Overview - MSc Student Internship Position - Analyse, visualise and export HTTP Archives (HAR)
Lookyloo started as a side project aiming to help internal teams in media organisations to have an overview of the content loaded on their websites. It is now used on a daily basis by CIRCL in order to analyse phishing and other malicious websites in the context of incident response.
The current status of the system makes it relatively simple for an analyst to understand what is going on for a simple website, but it is a lot more complex for big websites, often loading massive amount of contents from a vast array of 3rd party services.
The two core goals of this internships are following: * Automate the analysis of complex websites * Generate a relevant output that can be shared via MISP Threat Sharing
Automate the analysis of complex websites
Many big websites load over 1000 resources from hundred of different domains in a few seconds when the page ie opened for the first time. At this point, there are no simple methods to understand precisely what these ressources are, if the request is initiating from the website we’re browsing, or from a 3rd party service. Understanding if a specific request is related to user tracking would be a starting point. But it will also be important to be able to detect malicious content served to the users (cryptomining, exploits, or plain old malwares).

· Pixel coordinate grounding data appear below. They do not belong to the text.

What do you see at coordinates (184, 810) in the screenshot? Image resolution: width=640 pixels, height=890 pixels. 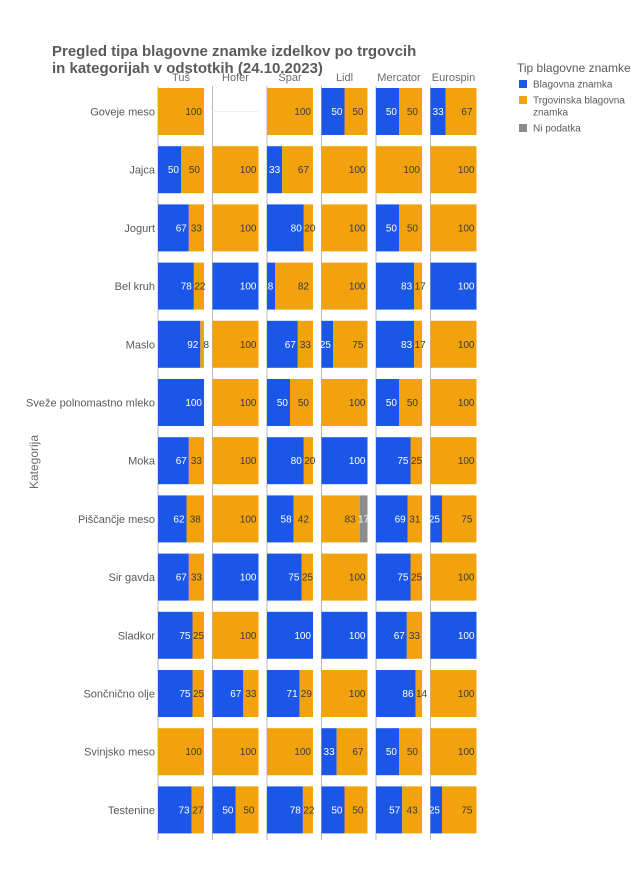 I see `data-label: 73` at bounding box center [184, 810].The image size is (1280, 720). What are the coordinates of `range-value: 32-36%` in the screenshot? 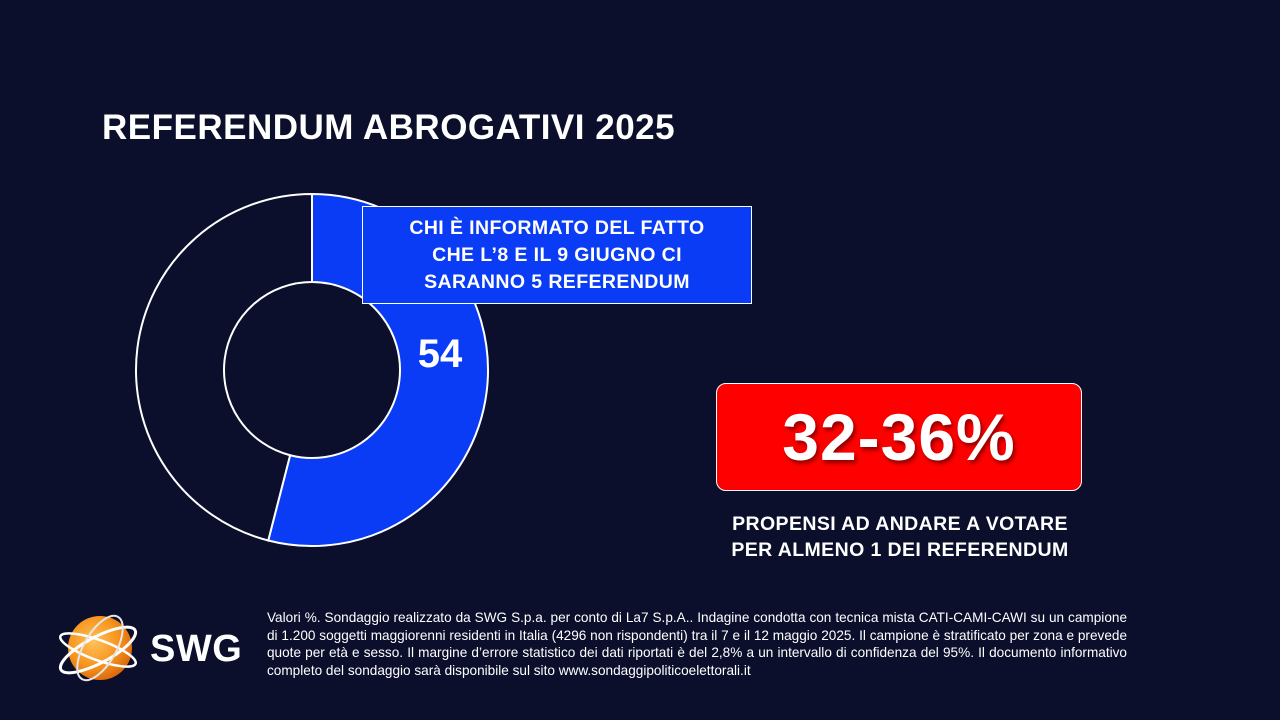 It's located at (899, 437).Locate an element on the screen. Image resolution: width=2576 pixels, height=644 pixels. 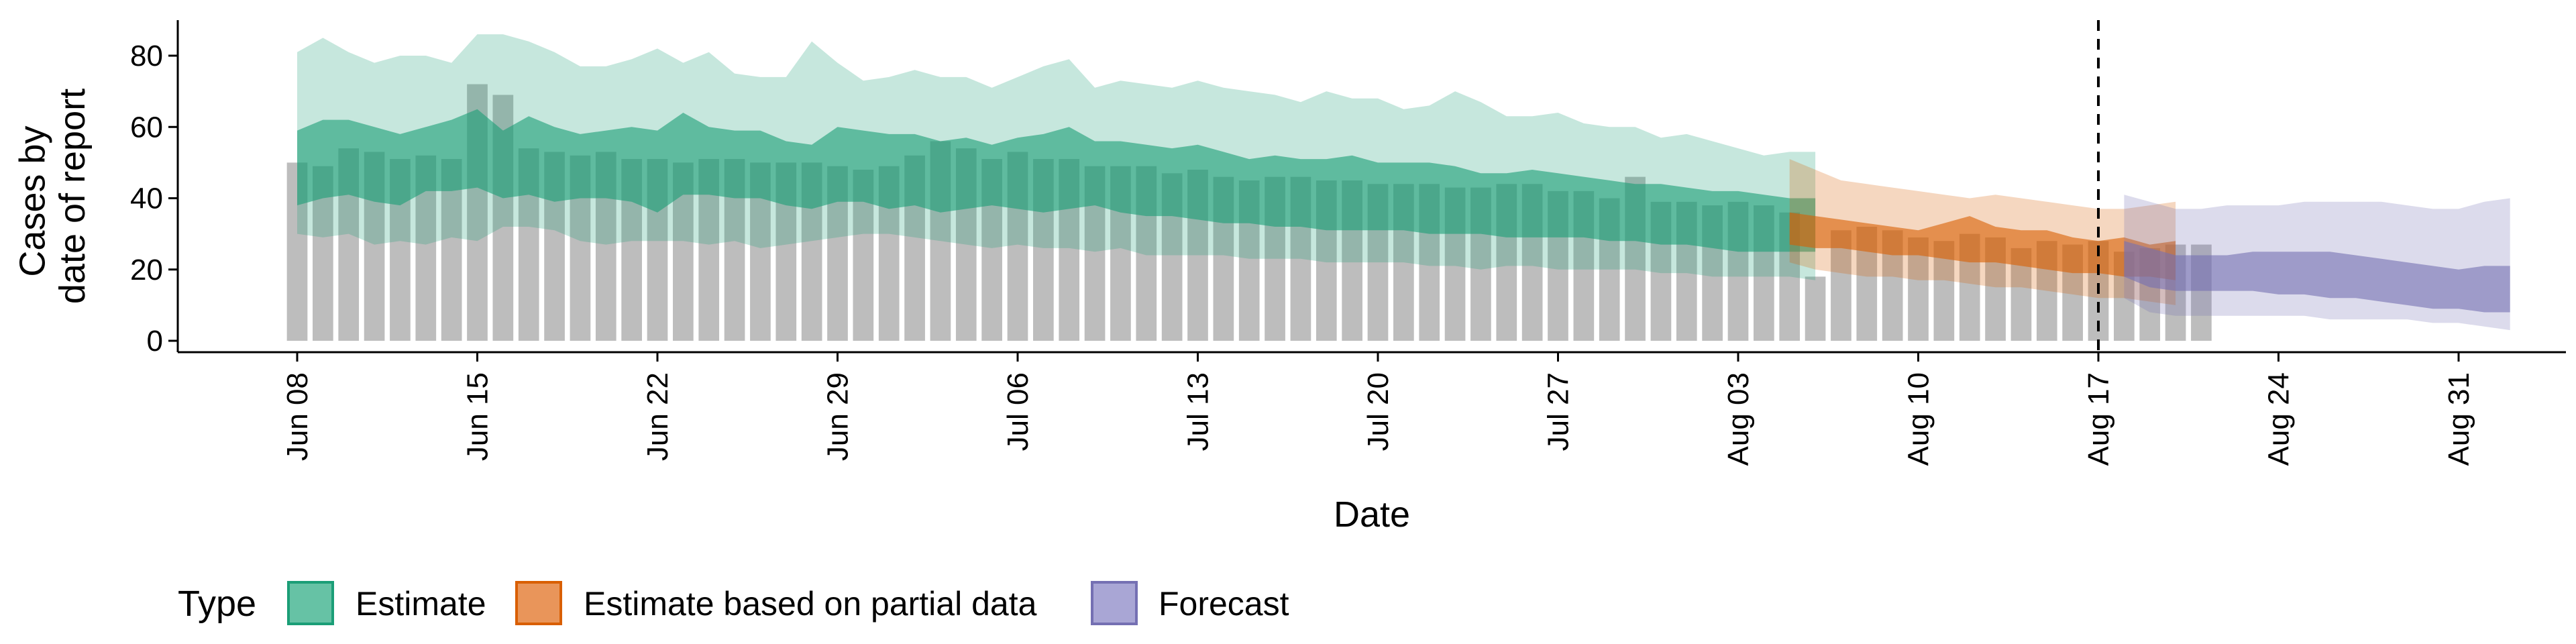
y-ticks: 0 20 40 60 80 is located at coordinates (154, 199).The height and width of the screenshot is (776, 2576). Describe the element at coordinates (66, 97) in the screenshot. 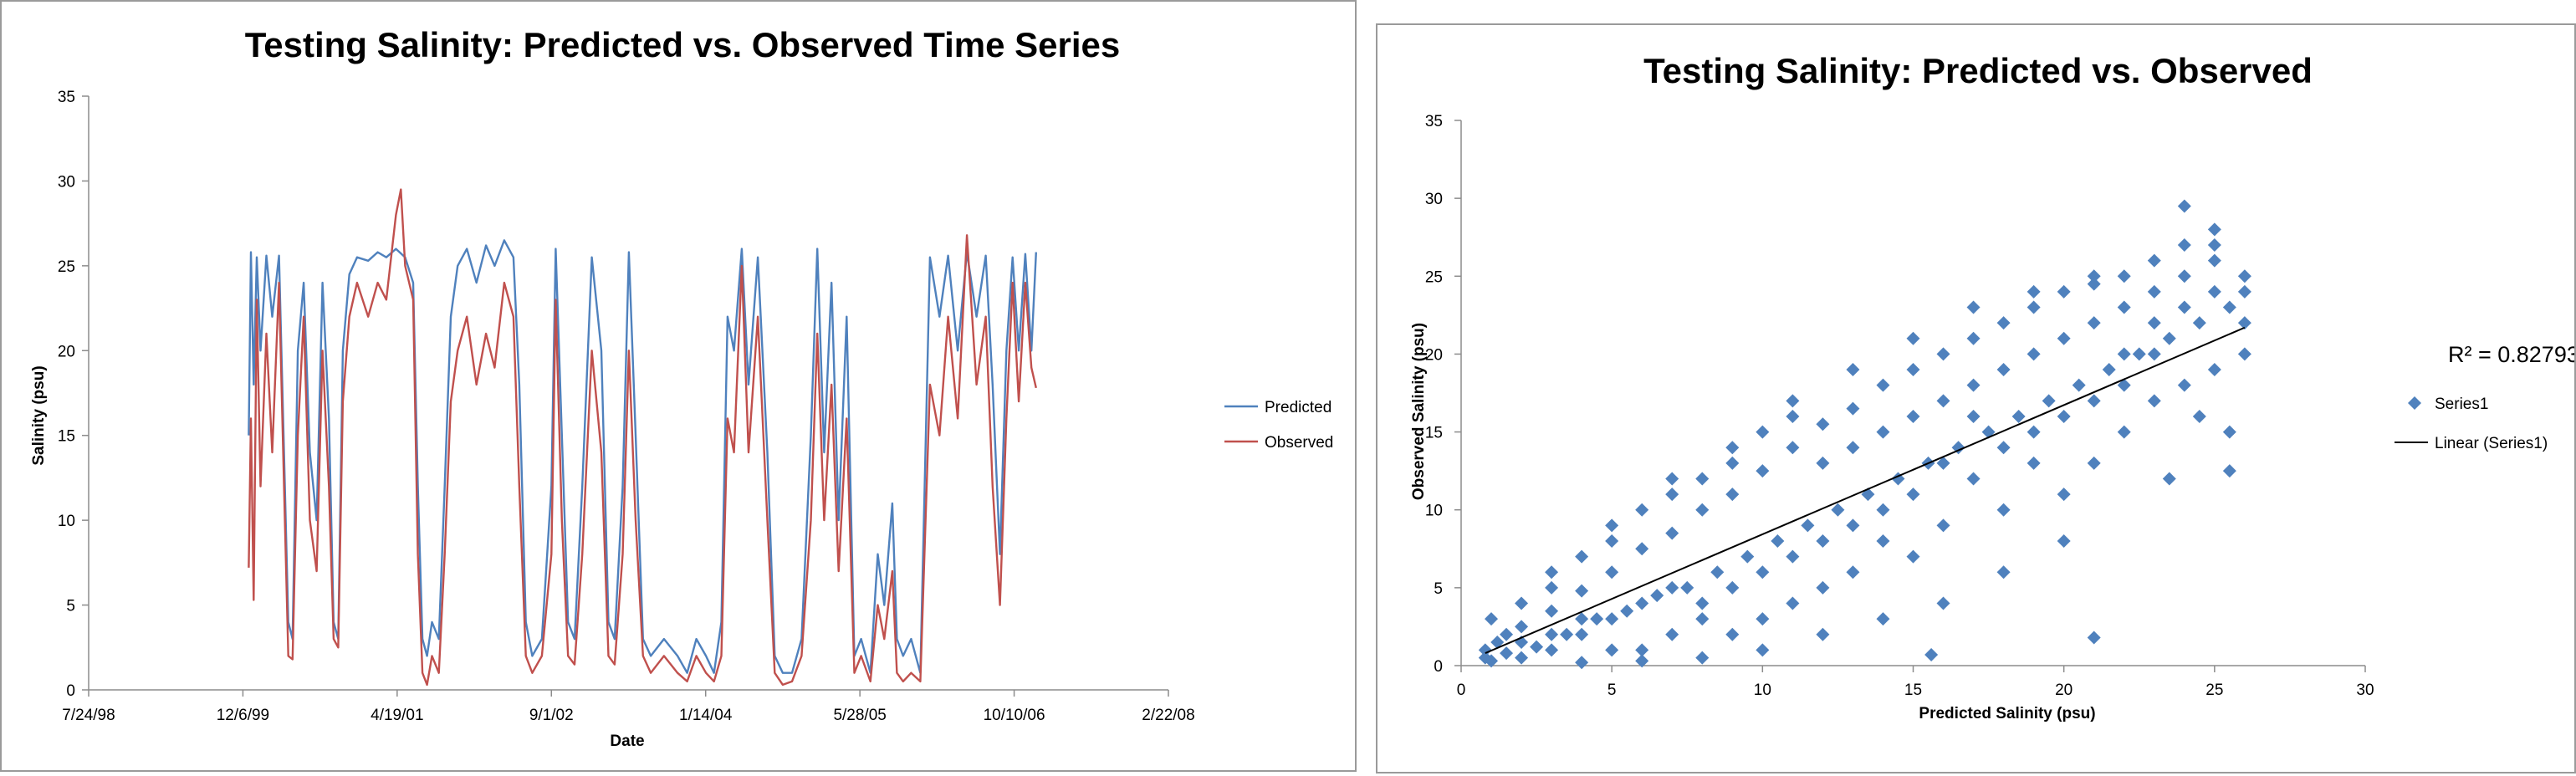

A strong focus will be put on reproducibility and comparaison of results across sequential load of the same website, especially from different sources, and with different user agents.
The same research will be realized on onion (Tor) websites, in order to detect potential attack against users.
Share on MISP Threat Sharing
In a second time, the finding need to be normalized and exported in MISP format in order to be shared with partners in order to help them in their own analysis, and allow correlation on tfhe platform. This last part will be a standalone library that can be integrated in Lookyloo, and in AIL Framework.
Current status of the project
Lookyloo connects together a few tools in a consistent manner:
- Scrapy, a webcrawling framework (Python).
- Splash, a webservice used for rendering the website and generating the HTTP Archive (HAR) file (runs in a docker).
- ETE Toolkit, a Python framework for the analysis and visualization of (phylogenetic) trees (Python).
-
d3JS, for the visualisation of the tree in the browser (JavaScript).
- ScrapySplashWrapper, a simplistic library relying on scrapy to filter out the ressources to open on the website to investigate. Then, it queries Splash, format and returns the data generated by it (Python 3.6+).
- har2tree, a library that generates an ETE Toolkit tree from the HAR file, and other data returned by Splash (Python 3.6+)
- Lookyloo glues all the parts together (Python 3.6+, Javacript, CSS, HTML). Note that the webserver used is flask
The current code is stable but needs a lot of improvements in order to support the required features.
Your task is to understand the code and interfaces to other services and bring the code to the next level.
Your work will be part of the daily activities of CIRCL and for countless people doing lookups against our web service.
If this is a challenge you like to accept, talk to us!
Qualification
- Must be an EU citizen with a valid work permit in Luxembourg
- Must be eligible for an MSc student internship in the field of information security and/or computer science
- Must have a high-level of ethics due to the nature of the work
- Must be fluent in English, Unix, git, and Python. JavaScript and web development in general would be a plus.
- Contributions performed under this MSc internship will be released as free software
How to apply
The application package must include the following:
- A resume in ASCII text format
- A motivation letter why you are interested in the internship
The package is to be sent to info(@)circl.lu indicating reference internship-lookyloo-01.
Application deadline
The deadline for the application is the 15th of March 2020. Applications received after the deadline will not be considered.
Classification of this document
TLP:WHITE information may be distributed without restriction, subject to copyright controls.